Great body, shame about the power
Launched back-to-back in the mid-50s, the Ace roadster and Aceca coupé were warmly welcomed by the UK’s ‘sporting’ motorists. Taking much from John Tojeiro’s sports-racer (commonly known as ‘LOY 500’), the cars offered an enthralling steer on track, yet were versatile enough to be driven day-to-day on the road. AC’s claims of driver comfort being “our first consideration” might have been a little wide of the mark, but additions such as map pockets and an adjustable steering wheel certainly made life easier.
“The machine does all the right things, all the time.” These words from the renowned Autosport road-tester John Bolster help to explain why the AC Ace – unveiled at the London Motor Show in October 1953 – grew to be such a highly popular sports car. With fully independent suspension, the Ace gave astoundingly good road-holding, while its Italian-influenced bodywork added sleek good looks to an already attractive package. If only it were a bit faster…
…and thanks to the 1971cc six-cylinder Bristol engine, it soon was: from 1956, it was possible to choose an upgrade to Ace-Bristol specification. With 103bhp to begin with, increased to 125bhp in its ultimate D2 form, the Bristol-engined Ace wasn’t earth-shatteringly powerful, but it was quite perky enough to attract a great many more buyers – and to create the basis for some terrifically successful competition cars.
And now with a roof...
Such was the reaction to the open-topped Ace that, in 1954, AC debuted a coupé version – the Aceca. Along with the metal roof, Aceca owners could enjoy greater comfort and refinement, with such sound-absorbing niceties as rubber bushes and a good, thick layer of glassfibre twixt engine and passenger compartment.

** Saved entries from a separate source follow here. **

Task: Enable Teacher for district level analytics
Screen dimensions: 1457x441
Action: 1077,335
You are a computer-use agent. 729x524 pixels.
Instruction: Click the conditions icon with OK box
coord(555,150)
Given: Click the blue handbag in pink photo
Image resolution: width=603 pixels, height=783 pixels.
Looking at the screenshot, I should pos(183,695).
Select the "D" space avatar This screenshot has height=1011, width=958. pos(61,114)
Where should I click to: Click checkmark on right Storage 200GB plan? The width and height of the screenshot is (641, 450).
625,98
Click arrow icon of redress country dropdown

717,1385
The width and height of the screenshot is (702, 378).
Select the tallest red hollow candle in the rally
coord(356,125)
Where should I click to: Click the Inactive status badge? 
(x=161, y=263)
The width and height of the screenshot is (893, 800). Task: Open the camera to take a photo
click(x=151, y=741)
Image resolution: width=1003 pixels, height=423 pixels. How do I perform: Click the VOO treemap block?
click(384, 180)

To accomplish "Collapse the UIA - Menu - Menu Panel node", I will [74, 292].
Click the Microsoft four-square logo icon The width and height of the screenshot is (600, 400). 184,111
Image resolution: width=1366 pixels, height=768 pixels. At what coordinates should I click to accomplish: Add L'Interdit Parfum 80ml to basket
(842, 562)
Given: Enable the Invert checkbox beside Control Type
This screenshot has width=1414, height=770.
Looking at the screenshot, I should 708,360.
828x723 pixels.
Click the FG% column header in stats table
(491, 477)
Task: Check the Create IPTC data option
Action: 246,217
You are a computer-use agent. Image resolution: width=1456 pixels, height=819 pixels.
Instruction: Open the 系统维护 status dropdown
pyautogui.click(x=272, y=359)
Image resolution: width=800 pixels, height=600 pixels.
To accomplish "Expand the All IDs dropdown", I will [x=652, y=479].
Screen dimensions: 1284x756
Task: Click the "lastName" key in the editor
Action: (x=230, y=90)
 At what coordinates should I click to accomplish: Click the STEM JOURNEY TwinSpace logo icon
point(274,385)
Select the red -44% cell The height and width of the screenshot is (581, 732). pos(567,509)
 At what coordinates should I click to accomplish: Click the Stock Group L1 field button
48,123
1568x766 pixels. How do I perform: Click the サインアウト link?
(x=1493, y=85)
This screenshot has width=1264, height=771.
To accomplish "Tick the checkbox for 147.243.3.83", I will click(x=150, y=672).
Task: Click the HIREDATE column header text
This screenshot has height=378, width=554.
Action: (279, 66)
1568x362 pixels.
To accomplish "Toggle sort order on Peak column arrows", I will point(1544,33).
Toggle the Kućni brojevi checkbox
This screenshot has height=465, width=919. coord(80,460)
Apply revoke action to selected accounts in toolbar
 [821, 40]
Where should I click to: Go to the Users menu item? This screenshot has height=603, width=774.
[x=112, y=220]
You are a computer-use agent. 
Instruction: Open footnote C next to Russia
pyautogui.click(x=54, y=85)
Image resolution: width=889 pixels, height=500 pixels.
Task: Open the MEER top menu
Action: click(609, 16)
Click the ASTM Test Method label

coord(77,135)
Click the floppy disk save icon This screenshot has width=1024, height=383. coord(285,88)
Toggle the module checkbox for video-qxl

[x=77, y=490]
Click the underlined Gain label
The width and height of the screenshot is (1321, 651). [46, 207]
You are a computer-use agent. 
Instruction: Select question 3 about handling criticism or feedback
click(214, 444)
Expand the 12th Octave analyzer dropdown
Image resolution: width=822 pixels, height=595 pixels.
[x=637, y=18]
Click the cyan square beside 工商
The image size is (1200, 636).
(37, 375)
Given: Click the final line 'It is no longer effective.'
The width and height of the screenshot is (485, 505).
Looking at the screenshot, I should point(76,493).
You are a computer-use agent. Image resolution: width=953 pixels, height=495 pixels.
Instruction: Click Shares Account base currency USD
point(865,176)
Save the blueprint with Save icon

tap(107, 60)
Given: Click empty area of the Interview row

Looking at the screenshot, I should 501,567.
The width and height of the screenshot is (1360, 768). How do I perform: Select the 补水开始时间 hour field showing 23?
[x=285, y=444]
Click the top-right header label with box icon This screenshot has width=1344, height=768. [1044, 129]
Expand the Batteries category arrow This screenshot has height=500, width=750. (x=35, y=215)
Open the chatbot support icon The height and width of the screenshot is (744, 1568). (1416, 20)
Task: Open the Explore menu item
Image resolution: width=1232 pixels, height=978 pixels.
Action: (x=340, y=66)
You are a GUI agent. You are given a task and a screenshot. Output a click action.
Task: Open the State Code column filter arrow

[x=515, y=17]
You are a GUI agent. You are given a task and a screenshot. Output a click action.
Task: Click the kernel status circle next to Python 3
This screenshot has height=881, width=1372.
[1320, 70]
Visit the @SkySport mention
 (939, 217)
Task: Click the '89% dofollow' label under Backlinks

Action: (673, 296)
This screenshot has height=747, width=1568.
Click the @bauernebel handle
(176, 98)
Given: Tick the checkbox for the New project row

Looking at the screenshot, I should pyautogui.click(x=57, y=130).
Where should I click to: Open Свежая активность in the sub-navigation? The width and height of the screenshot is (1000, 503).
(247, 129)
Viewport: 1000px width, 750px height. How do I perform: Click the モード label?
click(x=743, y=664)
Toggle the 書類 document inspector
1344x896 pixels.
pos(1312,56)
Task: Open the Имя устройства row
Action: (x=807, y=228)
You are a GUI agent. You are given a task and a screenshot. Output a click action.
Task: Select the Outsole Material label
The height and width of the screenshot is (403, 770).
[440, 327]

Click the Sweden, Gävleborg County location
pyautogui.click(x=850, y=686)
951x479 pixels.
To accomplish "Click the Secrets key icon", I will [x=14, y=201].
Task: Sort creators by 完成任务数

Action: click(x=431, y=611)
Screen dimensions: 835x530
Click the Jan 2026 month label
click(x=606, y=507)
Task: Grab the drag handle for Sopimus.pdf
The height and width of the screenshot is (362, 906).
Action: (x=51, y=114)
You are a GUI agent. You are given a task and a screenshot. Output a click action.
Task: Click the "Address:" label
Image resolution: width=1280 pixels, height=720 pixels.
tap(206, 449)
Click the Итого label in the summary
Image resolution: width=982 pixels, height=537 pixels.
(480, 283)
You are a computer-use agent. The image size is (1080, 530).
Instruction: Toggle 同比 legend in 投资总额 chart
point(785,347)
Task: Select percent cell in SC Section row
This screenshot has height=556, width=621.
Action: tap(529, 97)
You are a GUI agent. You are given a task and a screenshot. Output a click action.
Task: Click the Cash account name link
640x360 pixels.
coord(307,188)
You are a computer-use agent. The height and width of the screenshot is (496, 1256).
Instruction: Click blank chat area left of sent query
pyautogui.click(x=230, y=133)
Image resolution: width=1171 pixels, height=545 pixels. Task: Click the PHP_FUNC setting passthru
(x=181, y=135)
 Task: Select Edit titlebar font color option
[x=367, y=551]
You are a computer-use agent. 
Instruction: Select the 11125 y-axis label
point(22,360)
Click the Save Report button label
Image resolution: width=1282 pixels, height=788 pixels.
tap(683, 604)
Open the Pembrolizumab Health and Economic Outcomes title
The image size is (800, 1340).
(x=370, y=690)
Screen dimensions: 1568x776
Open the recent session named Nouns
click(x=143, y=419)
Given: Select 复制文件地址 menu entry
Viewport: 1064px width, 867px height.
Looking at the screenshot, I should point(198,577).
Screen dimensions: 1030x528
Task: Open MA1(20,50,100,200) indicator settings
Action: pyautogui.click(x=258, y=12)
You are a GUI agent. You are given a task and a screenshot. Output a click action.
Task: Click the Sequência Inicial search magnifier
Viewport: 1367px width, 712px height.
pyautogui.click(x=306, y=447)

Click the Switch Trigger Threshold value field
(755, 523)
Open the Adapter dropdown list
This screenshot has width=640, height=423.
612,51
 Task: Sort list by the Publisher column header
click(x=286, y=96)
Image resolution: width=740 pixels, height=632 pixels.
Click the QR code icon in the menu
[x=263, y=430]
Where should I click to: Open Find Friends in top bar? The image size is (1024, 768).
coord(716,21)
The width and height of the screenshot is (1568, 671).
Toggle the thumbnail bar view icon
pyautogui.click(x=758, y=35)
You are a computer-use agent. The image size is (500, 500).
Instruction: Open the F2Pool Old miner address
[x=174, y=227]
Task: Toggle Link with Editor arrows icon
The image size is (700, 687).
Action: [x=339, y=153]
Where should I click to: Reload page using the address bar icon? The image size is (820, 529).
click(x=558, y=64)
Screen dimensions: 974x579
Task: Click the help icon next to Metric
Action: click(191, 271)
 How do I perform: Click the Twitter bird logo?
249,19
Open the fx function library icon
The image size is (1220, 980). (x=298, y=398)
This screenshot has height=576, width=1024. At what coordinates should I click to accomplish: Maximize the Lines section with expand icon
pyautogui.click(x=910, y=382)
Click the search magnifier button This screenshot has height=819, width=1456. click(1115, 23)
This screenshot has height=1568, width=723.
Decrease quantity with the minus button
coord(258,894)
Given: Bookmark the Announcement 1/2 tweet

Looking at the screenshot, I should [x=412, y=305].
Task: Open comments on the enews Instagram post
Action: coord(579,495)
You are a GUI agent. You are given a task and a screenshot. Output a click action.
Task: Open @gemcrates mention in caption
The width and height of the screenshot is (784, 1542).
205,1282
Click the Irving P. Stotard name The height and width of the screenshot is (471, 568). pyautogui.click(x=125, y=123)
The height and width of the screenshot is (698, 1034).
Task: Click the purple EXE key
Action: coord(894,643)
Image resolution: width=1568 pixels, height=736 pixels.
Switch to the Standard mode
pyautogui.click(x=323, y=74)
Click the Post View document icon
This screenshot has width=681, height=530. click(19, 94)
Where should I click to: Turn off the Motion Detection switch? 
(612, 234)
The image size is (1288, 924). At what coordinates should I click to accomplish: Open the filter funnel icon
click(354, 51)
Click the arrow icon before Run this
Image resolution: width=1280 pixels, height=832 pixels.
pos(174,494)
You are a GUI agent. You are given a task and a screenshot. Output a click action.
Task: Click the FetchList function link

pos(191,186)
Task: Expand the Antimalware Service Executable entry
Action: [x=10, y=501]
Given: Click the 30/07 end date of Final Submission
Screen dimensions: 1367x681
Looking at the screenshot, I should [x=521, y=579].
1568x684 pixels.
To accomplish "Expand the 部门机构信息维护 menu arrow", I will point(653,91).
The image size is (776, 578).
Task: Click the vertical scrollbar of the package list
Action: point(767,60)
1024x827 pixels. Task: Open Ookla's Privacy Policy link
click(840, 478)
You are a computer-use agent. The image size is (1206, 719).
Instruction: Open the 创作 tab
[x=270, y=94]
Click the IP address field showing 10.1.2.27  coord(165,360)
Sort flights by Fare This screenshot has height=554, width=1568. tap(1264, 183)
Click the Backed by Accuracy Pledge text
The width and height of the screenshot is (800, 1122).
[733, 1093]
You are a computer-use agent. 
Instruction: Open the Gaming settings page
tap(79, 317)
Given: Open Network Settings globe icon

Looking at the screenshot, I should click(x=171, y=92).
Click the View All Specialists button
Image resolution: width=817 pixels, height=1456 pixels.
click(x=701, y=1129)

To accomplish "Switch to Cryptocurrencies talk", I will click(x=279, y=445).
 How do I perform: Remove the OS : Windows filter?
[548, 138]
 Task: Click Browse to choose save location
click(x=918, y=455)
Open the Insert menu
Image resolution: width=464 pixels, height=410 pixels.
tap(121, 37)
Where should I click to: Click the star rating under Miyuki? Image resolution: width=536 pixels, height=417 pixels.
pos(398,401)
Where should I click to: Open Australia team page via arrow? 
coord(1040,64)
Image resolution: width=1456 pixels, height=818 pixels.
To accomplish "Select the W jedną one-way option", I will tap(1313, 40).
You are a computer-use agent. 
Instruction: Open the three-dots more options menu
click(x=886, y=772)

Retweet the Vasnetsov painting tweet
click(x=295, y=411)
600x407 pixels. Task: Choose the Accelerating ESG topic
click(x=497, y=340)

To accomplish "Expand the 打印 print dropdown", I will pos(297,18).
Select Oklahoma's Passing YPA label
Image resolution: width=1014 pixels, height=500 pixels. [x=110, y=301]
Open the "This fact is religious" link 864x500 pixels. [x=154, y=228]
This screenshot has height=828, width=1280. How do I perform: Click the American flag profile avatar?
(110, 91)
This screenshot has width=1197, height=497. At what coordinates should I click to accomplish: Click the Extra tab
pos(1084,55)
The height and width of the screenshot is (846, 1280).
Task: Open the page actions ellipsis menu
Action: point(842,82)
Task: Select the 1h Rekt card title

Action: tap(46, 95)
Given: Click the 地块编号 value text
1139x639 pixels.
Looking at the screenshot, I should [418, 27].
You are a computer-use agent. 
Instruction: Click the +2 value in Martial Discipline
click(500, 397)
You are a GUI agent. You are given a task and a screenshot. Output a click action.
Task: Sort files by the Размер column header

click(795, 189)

But don’t make the mistake of thinking it was any less of a driving enthusiast’s car: the Aceca boasted the same four-wheel independent suspension as the roadster, plus – from 1956 – the option of that 1971cc Bristol engine. As RM’s catalogue points out, road tests of the time claimed that “most amateur drivers would run out of skill before approaching the Aceca-Bristol’s own limits”.
Back to the racing. In professional hands, a Bristol-engined AC proved its worth with a class win at Le Mans in 1959 – a success that was to said to alert one Carroll Shelby, setting in motion the wheels of the soon-to-be-legendary Cobra. The Bristol-powered cars might not have remedied the humble AC’s shortcomings quite to the extent their thunderous American descendants would do, but in this all-Anglo collaboration, we were given a traditional British sports car that not only fared well in competition, but also outsold the far more modestly priced standard AC cars.